Flexible displays promise to revolutionize the way we navigate and view electronics much in the way touch-optimized screens have done in the past few years. Although we often see one or the other, we rarely see these ideas paired up; that is, until now.
According to Phys.org, engineers at UC Berkley have developed a new e-skin which responds to touch by accurately measuring changes in pressure. The experimental sample measures just 16x16 pixels, with each pixel’s brightness corresponding to the level of applied pressure. The research team is led by associate professor Ali Javey, and the project is outlined in a new journal titled Nature Materials.
The prototype is currently rudimentary in nature, but its potential uses are boundless. Chuan Wang, an assistant professor of electrical and computer engineering at Michigan State University, explained that “integrating sensors into a network is not new, but converting the data obtained into something interactive is the breakthrough.”
Researchers believe that the user-interactive skin will have numerous applications in the cybernetics field, providing robots with a more detailed sense of touch. The technology might also find its way into automobiles as touchscreens become the preferred way to adjust user controls.
From a medical perspective, the flexible sensor network would work well as a way to monitor human vitals. “I could imagine an e-skin bandage applied to an arm as a health monitor that continuously checks blood pressure and pulse rates,” said Wang.

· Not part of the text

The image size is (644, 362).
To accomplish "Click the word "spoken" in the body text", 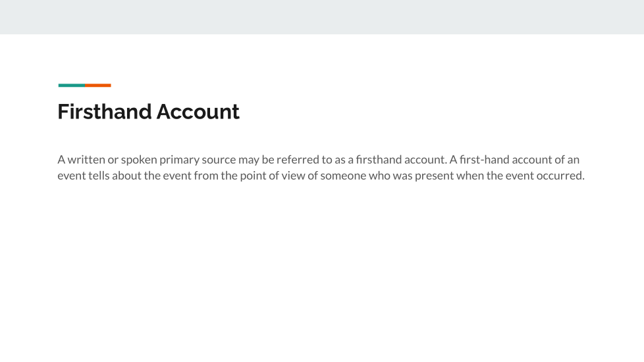I will coord(138,160).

Perhaps the touchscreen’s best characteristic is that it is simple to manufacture and even easier to commercialize. The current system involves curing a thin film of polymer over a silicon base. Once fully hardened, the electronic components are embedded in the material using traditional semiconductor methods. The flexible plastic can then be peeled off of the silicon wafer, leaving the desired product.
Despite the achievement, Javey is not fully satisfied with his e-skin. He hopes to expand its functionality, incorporating temperature and light responsiveness into the final design.